社交数は友愛数の亜種である。ということは、完全数の亜種の亜種にあたる。自分自身を除く約数の和がその数に等しくなるものが完全数だが、そこから完全数の亜種が生まれ、さらにそのまた亜種が生まれるのはどういうことなんだろう。数学は完全なものを求めているけれど、不完全なものにも何らかの意味を見つけたいらしい。

Aの自分自身を除く約数の和がBになり、Bの自分自身を除く約数の和がAになれば、AとBのペアは友愛数と呼ばれる。仲睦まじい様子が浮かんでくるではないか。ところで、Aの約数の和を求めるという操作は、$1$回で終了するものではない。お望みなら求めた和に対しても同様に計算できる。だから、Aの約数の和Bに対して、再び約数の和を求められるのである。そして、偶然Aになったものだけが友愛数の栄誉にあずかる。

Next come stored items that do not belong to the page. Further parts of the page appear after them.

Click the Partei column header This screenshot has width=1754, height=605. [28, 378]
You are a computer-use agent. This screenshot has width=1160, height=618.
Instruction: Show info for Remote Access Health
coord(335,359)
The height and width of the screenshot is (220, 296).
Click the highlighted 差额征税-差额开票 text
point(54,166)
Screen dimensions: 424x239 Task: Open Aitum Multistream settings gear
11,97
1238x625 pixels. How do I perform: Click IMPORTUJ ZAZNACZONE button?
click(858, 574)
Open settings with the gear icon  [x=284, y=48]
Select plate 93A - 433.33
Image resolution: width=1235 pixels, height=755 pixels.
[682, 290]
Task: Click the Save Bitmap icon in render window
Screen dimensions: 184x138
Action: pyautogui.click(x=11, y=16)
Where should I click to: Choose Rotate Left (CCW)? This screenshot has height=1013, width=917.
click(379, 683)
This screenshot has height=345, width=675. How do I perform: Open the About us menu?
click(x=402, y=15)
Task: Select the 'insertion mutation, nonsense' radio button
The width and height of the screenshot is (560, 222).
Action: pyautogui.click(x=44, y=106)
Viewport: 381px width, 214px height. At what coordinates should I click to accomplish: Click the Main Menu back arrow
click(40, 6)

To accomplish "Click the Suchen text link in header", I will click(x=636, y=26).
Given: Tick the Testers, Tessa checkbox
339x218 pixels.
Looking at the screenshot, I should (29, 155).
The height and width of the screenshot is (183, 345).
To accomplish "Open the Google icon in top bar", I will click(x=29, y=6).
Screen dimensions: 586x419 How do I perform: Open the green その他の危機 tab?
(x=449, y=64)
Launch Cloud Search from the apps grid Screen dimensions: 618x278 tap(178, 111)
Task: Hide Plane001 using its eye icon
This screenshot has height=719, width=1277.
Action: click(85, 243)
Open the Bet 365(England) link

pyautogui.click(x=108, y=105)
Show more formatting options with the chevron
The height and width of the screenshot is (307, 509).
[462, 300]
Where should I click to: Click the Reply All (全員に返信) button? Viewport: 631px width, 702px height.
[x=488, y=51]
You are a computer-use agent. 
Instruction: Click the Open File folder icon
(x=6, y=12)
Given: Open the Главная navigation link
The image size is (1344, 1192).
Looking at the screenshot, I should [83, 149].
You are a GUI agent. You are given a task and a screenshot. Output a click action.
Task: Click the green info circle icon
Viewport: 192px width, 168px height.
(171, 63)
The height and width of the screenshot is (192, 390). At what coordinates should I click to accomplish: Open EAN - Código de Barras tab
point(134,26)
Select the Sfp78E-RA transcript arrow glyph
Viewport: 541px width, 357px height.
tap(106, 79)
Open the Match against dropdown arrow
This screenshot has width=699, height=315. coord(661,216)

たいてい、ここで元の数に戻らなければ縁がなかったとあきらめるのが普通だ。しかし、この操作はあきらめなければ何度でも同じことを繰り返すことができる。ただし、根気がいる。$24$を取り上げてみよう。自分自身を除く約数の和に対して、また約数の和を求めることを繰り返せば
\begin{quote}
$\begin{array}{rcl}
24 & : & 1+2+3+4+6+8+12 = 36 \\
36 & : & 1+2+3+4+6+9+12+18 = 55 \\
55 & : & 1+5+11 = 17 \\
17 & : & 1
\end{array}$
\end{quote}
のように、和が素数になったあと、$1$で終了することがほとんどである。ところが、この操作に連鎖のある例がみつかっている。

細かい約数を書き並べることはしないが、
\begin{quote}
$12496$ $\to$ $14288$ $\to$ $15472$ $\to$ $14536$ $\to$ $14264$ $\to$ ($12496$)
\end{quote}
がそれである。巡り巡って再び自分自身に戻る様子が社会の構造に似てる。情けは人の為にあらず、巡り巡りて己がため。友愛数ほどに濃い関係ではないせいか、このような連鎖を持つ組は社交数と呼ばれる。

でも、本当に社交的なんだろうか。$12496$と直接つながりがあるのは$14288$であって、$14536$ではない。どちらかというと上意下達的な気もする。もっとも、社交数とはただの名称だから、こだわっても仕方ないことではあるが。